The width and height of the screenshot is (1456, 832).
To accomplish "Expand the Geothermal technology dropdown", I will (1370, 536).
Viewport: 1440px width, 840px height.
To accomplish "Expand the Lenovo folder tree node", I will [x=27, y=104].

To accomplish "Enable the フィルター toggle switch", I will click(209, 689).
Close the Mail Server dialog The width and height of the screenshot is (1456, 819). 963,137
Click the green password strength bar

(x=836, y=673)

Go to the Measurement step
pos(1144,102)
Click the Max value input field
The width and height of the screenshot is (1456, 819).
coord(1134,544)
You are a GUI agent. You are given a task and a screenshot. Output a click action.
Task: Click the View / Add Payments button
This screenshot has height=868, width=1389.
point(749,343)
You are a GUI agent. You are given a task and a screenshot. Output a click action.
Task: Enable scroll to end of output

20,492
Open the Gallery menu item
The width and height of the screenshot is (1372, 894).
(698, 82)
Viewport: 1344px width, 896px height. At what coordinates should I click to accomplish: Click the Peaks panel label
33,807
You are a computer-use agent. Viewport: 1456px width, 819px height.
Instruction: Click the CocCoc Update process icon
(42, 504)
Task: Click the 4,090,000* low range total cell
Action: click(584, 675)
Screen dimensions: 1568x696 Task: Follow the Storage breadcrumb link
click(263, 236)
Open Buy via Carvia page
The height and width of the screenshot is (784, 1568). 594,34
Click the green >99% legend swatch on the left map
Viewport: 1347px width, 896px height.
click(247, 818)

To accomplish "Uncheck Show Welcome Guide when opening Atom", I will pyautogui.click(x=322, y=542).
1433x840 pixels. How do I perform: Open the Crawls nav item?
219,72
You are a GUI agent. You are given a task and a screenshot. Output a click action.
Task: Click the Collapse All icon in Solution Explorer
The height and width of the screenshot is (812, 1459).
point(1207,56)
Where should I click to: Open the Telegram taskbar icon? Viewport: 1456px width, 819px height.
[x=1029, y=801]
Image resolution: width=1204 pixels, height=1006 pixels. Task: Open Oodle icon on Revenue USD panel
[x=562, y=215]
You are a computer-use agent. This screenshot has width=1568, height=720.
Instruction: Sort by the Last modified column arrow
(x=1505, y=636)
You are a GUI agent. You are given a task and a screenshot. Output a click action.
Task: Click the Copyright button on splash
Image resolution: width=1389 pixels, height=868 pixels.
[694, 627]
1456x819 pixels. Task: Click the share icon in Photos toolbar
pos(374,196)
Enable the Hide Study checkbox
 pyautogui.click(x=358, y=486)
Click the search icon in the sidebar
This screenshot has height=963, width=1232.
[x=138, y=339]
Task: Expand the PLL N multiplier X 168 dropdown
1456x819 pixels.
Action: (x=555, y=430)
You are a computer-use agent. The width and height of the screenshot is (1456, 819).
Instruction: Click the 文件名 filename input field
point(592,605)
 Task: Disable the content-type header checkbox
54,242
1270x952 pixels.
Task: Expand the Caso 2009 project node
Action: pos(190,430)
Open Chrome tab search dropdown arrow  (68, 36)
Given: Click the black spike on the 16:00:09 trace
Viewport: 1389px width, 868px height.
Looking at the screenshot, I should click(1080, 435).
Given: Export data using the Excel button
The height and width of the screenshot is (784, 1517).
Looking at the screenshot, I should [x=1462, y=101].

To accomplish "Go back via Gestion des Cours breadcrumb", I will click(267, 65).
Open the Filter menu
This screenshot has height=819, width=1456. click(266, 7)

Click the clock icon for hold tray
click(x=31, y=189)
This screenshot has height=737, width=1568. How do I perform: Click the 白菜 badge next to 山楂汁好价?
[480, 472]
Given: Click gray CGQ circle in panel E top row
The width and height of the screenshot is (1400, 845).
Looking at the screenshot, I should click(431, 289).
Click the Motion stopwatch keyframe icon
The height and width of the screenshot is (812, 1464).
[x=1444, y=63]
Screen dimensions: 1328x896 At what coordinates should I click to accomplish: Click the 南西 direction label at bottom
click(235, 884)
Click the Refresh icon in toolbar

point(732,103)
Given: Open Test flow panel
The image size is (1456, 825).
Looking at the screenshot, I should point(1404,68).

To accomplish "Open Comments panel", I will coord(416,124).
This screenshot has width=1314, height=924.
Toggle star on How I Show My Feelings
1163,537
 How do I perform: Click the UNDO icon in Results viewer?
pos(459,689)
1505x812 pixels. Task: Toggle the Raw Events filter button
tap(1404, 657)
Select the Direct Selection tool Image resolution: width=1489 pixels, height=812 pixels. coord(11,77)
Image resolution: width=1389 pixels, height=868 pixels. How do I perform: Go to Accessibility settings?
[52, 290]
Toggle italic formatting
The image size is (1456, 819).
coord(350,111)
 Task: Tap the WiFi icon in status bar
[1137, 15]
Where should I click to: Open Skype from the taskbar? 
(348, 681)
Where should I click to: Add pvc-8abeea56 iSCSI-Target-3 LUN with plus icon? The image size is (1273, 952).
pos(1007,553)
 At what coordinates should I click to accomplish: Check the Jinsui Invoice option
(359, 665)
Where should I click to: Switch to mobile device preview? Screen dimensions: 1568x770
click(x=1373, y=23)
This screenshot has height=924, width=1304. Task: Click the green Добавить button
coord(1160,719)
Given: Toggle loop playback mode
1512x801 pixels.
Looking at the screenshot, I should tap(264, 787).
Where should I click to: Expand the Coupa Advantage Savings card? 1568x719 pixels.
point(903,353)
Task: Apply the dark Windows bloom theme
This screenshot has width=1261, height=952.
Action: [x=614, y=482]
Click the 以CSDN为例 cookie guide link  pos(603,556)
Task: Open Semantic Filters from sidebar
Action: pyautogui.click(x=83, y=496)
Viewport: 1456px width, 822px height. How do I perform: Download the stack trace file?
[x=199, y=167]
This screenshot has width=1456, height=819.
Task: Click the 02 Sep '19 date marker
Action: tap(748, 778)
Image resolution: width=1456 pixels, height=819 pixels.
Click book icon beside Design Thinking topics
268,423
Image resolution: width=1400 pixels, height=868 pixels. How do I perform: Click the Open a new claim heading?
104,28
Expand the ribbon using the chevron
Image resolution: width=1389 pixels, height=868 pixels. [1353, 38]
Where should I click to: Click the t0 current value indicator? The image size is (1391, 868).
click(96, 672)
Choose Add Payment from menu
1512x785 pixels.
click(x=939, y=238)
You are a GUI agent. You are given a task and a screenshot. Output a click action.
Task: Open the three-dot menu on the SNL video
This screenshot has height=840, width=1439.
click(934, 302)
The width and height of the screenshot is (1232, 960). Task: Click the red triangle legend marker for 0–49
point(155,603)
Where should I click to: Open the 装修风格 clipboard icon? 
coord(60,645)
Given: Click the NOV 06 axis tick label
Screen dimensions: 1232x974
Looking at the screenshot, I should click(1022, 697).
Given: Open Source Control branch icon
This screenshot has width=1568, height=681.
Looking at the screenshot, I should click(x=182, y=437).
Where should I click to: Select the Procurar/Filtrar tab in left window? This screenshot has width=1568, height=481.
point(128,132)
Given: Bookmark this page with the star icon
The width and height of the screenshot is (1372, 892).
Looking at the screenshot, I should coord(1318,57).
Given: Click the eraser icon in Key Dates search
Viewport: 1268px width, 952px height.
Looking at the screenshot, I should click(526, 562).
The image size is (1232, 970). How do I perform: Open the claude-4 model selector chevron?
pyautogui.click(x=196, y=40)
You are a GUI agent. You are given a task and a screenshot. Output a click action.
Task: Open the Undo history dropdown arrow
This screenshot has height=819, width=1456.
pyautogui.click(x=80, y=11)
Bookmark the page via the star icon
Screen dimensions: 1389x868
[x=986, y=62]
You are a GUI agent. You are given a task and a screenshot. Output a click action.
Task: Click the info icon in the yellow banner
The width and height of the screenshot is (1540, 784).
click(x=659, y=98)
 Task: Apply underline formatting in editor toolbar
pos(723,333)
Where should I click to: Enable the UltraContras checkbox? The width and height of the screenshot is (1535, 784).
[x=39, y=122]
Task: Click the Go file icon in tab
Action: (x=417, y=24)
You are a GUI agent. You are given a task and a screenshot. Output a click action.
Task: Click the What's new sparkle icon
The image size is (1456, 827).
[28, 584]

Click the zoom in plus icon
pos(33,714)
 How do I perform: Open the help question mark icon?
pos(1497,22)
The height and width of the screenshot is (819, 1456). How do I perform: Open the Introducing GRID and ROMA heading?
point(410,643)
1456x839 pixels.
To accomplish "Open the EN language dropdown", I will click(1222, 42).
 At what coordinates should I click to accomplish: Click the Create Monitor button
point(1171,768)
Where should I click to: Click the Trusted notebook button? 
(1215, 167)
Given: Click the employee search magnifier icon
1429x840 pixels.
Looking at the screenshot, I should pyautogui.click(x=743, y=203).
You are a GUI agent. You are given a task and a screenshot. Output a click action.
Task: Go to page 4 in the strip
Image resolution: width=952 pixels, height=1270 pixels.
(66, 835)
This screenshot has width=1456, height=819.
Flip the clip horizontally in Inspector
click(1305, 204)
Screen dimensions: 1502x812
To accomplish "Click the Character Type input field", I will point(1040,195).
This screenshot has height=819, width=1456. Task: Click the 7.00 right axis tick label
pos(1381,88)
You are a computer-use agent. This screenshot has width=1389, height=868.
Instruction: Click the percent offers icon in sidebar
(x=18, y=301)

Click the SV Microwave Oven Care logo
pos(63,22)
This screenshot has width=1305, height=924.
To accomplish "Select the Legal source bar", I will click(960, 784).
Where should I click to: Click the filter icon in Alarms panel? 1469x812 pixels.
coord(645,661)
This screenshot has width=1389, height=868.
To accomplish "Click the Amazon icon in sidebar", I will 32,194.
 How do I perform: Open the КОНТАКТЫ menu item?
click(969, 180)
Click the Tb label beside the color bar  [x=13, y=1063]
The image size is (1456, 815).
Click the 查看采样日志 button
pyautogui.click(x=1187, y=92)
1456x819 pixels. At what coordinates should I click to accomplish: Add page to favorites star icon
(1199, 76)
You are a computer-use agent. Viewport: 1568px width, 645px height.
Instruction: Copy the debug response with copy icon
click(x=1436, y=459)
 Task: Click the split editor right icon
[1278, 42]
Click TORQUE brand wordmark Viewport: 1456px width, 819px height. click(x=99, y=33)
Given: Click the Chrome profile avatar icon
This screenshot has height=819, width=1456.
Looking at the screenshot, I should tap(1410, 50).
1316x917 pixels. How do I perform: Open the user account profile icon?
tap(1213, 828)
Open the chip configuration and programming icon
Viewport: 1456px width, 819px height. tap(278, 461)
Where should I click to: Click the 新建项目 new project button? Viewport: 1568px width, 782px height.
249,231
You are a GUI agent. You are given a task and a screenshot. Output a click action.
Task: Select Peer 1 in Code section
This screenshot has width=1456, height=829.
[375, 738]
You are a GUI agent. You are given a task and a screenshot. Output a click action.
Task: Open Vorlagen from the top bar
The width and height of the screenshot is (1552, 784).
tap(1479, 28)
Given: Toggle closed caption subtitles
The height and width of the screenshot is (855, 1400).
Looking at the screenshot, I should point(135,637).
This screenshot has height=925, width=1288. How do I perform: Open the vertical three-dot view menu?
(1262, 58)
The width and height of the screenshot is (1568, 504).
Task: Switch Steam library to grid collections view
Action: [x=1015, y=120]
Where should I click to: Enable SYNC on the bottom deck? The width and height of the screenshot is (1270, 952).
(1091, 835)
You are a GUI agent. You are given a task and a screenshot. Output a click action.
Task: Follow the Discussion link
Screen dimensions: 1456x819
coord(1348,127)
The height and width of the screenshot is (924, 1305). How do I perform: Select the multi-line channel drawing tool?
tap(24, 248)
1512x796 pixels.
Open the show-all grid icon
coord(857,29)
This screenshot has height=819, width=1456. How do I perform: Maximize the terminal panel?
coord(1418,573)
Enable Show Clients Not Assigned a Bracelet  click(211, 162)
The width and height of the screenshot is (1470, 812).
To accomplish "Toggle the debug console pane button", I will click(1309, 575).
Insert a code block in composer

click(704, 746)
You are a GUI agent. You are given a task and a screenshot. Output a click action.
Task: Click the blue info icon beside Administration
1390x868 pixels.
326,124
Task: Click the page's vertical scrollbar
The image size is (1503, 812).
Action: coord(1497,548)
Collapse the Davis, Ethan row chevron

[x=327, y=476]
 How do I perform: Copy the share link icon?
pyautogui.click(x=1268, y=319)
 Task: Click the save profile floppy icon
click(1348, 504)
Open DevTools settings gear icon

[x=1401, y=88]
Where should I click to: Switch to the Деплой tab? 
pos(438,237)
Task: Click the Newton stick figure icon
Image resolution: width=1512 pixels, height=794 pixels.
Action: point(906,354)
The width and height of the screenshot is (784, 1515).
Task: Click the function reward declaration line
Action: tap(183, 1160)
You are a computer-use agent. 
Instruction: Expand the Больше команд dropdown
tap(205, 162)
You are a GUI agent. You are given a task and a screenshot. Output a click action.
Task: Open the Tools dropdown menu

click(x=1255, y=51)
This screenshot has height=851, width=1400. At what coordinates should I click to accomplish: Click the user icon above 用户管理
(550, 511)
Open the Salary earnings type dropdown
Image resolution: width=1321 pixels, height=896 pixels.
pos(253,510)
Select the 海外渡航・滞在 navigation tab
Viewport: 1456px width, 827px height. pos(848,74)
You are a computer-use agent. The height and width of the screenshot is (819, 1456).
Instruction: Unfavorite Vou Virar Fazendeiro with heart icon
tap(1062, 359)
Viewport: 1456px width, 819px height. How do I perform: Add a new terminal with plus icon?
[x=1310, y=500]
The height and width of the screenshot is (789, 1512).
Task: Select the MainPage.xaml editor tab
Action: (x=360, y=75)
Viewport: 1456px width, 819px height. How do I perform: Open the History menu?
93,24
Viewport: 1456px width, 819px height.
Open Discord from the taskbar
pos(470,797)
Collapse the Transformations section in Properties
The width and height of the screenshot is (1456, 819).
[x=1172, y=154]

# # #

** PROBLEM TO WORK ON **
Write out again, exactly, the lines from the start of the entries up to and including the one with "Click the Max value input field". Nothing else belongs in the reply.

** OUTPUT **
The width and height of the screenshot is (1456, 832).
To accomplish "Expand the Geothermal technology dropdown", I will (1370, 536).
Viewport: 1440px width, 840px height.
To accomplish "Expand the Lenovo folder tree node", I will [x=27, y=104].

To accomplish "Enable the フィルター toggle switch", I will click(209, 689).
Close the Mail Server dialog The width and height of the screenshot is (1456, 819). 963,137
Click the green password strength bar

(x=836, y=673)

Go to the Measurement step
pos(1144,102)
Click the Max value input field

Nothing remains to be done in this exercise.